DIRECTIVES -
1 – Reproduce the portion of the court opinion that starts with "ON APPEAL FROM" and goes on through "READLER, Circuit Judges.".
2 – Resume the court opinion from the point where it stops.

United States v. Dalton Samuel Brooks
United States v. Dalton Samuel Brooks
Opinion
NOT RECOMMENDED FOR PUBLICATION
File Name: 25a0467n.06
Case No. 24-5334
FILED
UNITED STATES COURT OF APPEALS Oct 16, 2025
FOR THE SIXTH CIRCUIT KELLY L. STEPHENS, Clerk
) UNITED STATES OF AMERICA
)
Plaintiff-Appellee, )
ON APPEAL FROM THE UNITED
) STATES DISTRICT COURT FOR v. ) THE EASTERN DISTRICT OF
) KENTUCKY DALTON SAMUEL BROOKS )
Defendant-Appellant. )
) OPINION Before: NORRIS, MOORE, and READLER, Circuit Judges.
PER CURIAM. Dalton Samuel Brooks pleaded guilty to being a felon in possession of a firearm, 18 U.S.C. § 922(g)(1), and possessing an unregistered short-barreled shotgun, 26 U.S.C. § 5861(d). At issue is whether § 922(g)(1) and § 5861(d) may be enforced against Brooks consistent with the Second Amendment. The answer is yes, so we affirm.
I.
On April 13, 2023, police officers in Maysville (Kentucky) received a tip that Dalton Brooks was cooking and selling methamphetamine and that he kept drugs in his red Ford. Shortly after, the officers spotted a red Ford in the parking lot of a Quality Inn. While surveilling the hotel, the officers saw Brooks get into the car and drive away. They pulled him over and conducted a search. The officers found an unregistered short-barreled 12-gauge shotgun, a double-barrel 12-gauge shotgun, methamphetamine, marijuana, a digital scale, a crossbow, and heroin. Brooks, it turns out, had multiple felony convictions under state law. No. 24-5334, United States v. Brooks
In June 2023, a federal grand jury charged Brooks with being a felon in possession of a firearm, 18 U.S.C. § 922(g)(1), and possessing an unregistered short-barreled shotgun, 26 U.S.C. § 5861(d). Brooks filed a motion to dismiss both charges. He argued that § 922(g)(1) and § 5861(d) violated the Second Amendment on their faces and as applied to him. The district court rejected Brooks’s arguments and denied his motion.
Brooks thereafter pleaded guilty, preserving his right to appeal the district court’s order denying his motion to dismiss his indictment. The district court sentenced him to 57 months in prison. Brooks appealed.
II.

(Entries on locating words and elements)
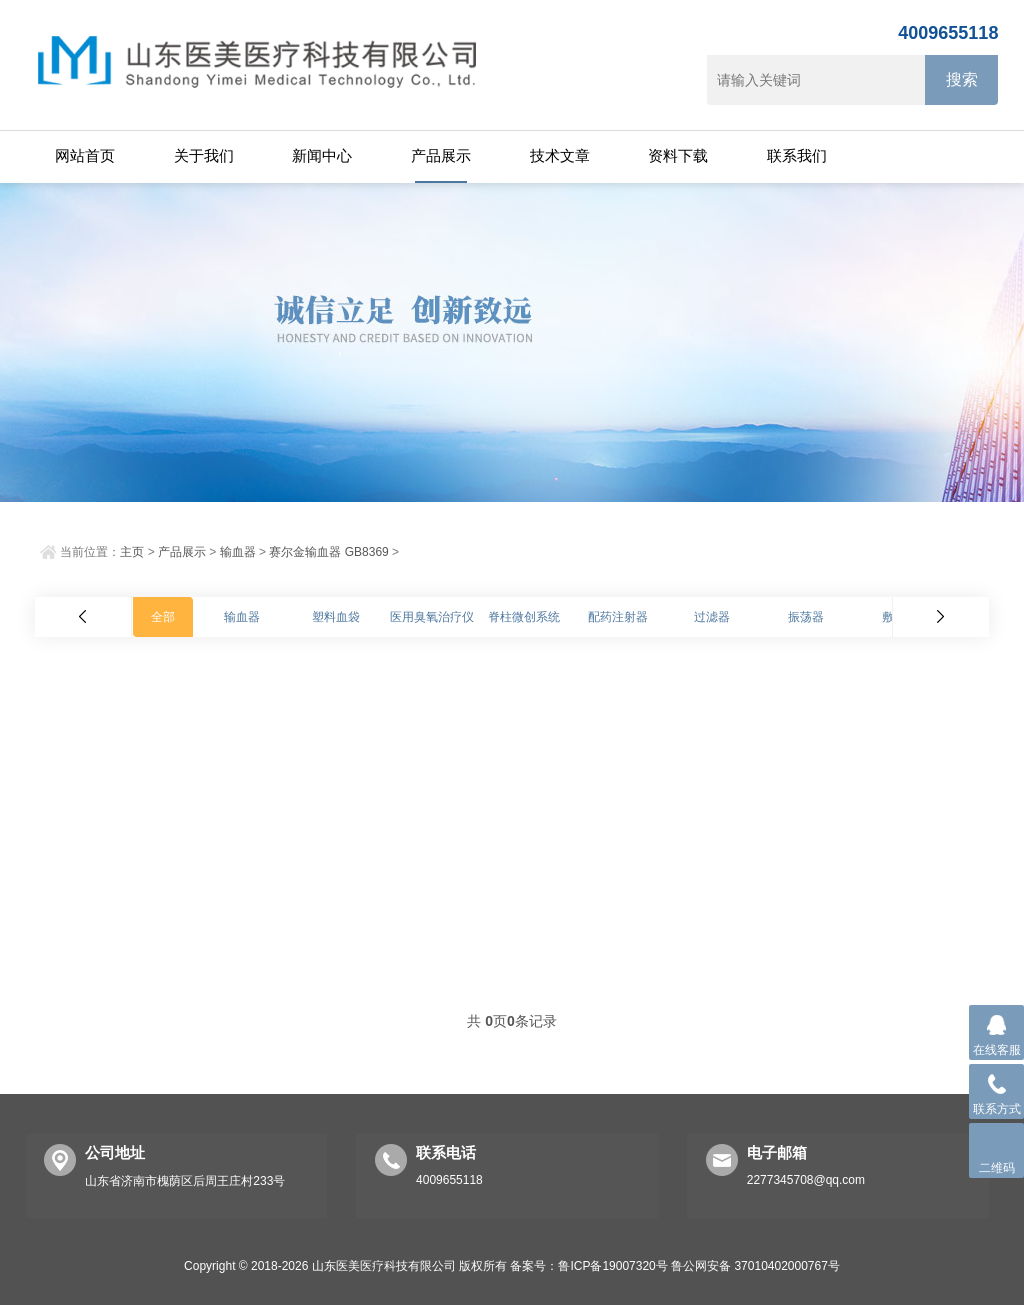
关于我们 (204, 155)
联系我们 (797, 155)
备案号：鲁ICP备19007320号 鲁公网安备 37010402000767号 (675, 1266)
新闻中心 (322, 155)
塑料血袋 (336, 617)
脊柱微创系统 (524, 617)
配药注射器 (618, 617)
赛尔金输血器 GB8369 (328, 552)
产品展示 (441, 155)
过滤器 (712, 617)
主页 (132, 552)
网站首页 (85, 155)
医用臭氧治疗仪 (432, 617)
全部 (163, 617)
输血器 (238, 552)
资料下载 (678, 155)
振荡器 (806, 617)
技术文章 (560, 155)
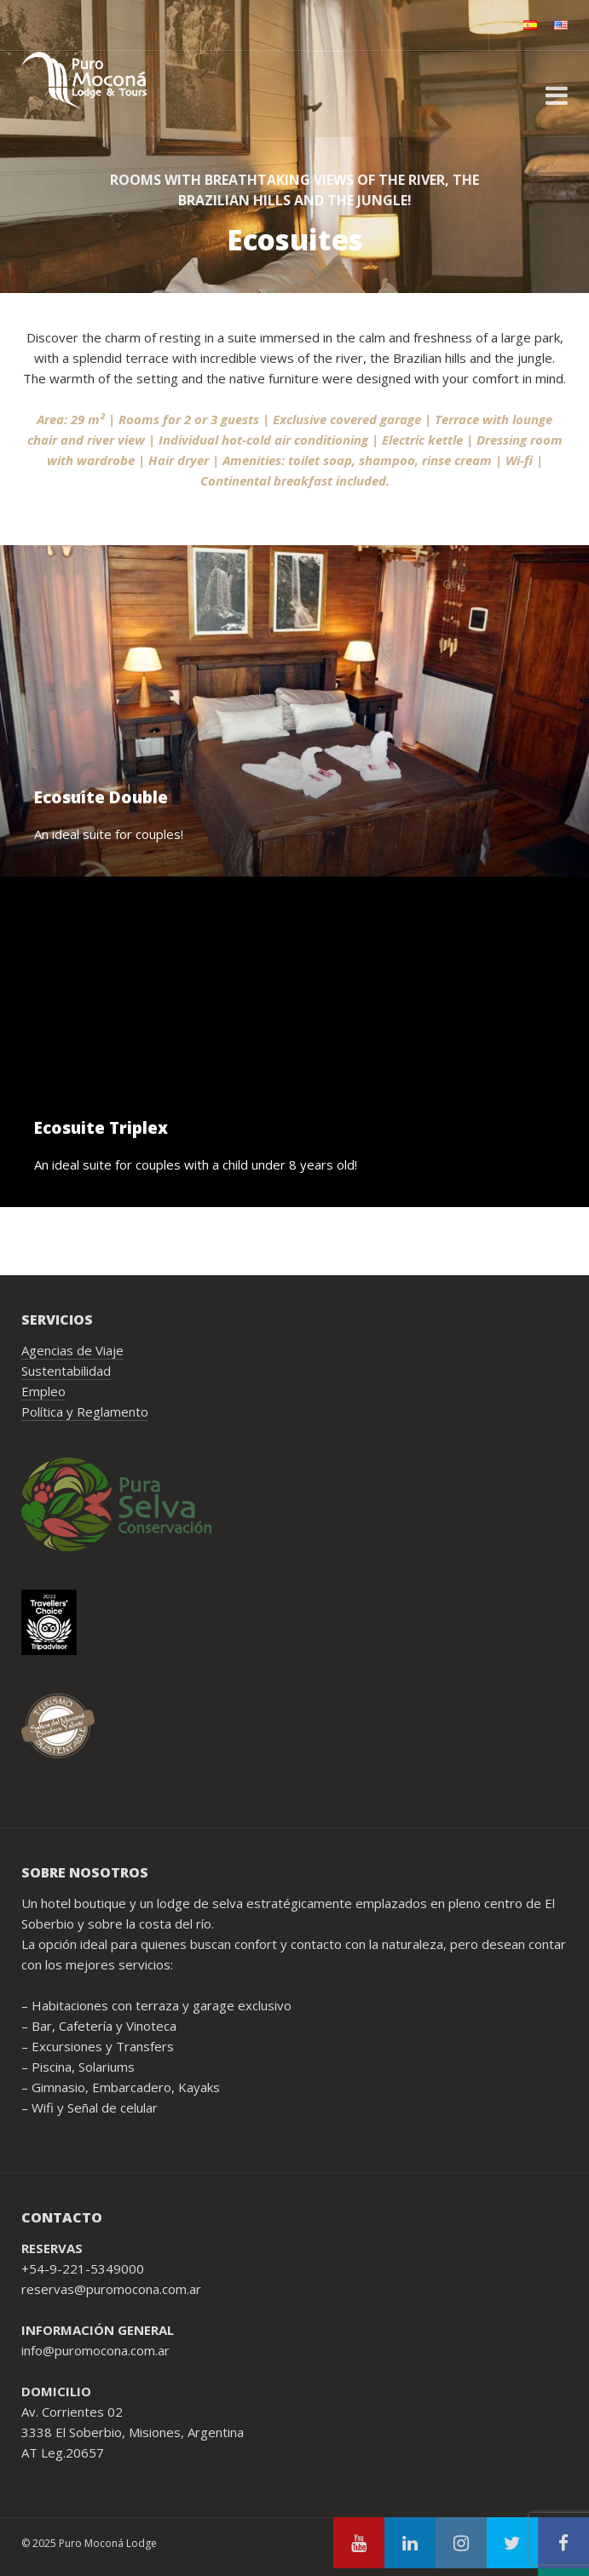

TASK RESPONSES -
1 –
ON APPEAL FROM THE UNITED
) STATES DISTRICT COURT FOR v. ) THE EASTERN DISTRICT OF
) KENTUCKY DALTON SAMUEL BROOKS )
Defendant-Appellant. )
) OPINION Before: NORRIS, MOORE, and READLER, Circuit Judges.

2 –
When considering challenges to firearm regulations, we ask two questions: (1) Does the Second Amendment’s plain text cover the claimant’s proposed course of conduct? (2) If so, can the government, consistent with the principles that underpin our Nation’s regulatory tradition, justify applying the regulations to him? N.Y. State Rifle & Pistol Ass’n v. Bruen, 597 U.S. 1, 17 (2022); United States v. Rahimi, 602 U.S. 680, 690–92 (2024).
Felon in possession of a firearm. Brooks first argues that § 922(g)(1) is unconstitutional on its face and as applied to him. We can make quick work of his facial challenge. To succeed, Brooks must show that § 922(g)(1) cannot be applied in any circumstance. Rahimi, 602 U.S. at 693. Yet in United States v. Williams, 113 F.4th 637 (6th Cir. 2024), we held that § 922(g)(1) is constitutional in many of its applications. Id. at 657. Thus, Brooks’s facial challenge fails.
Brooks’s as-applied challenge also fails. In Williams, we held that § 922(g)(1) is constitutional as applied to “dangerous” persons. Id. at 663. In assessing whether Brooks is dangerous, we may examine his “criminal record.” Id. at 659. A person is presumptively dangerous if he has committed a crime “against the body of another human being” such as “assault”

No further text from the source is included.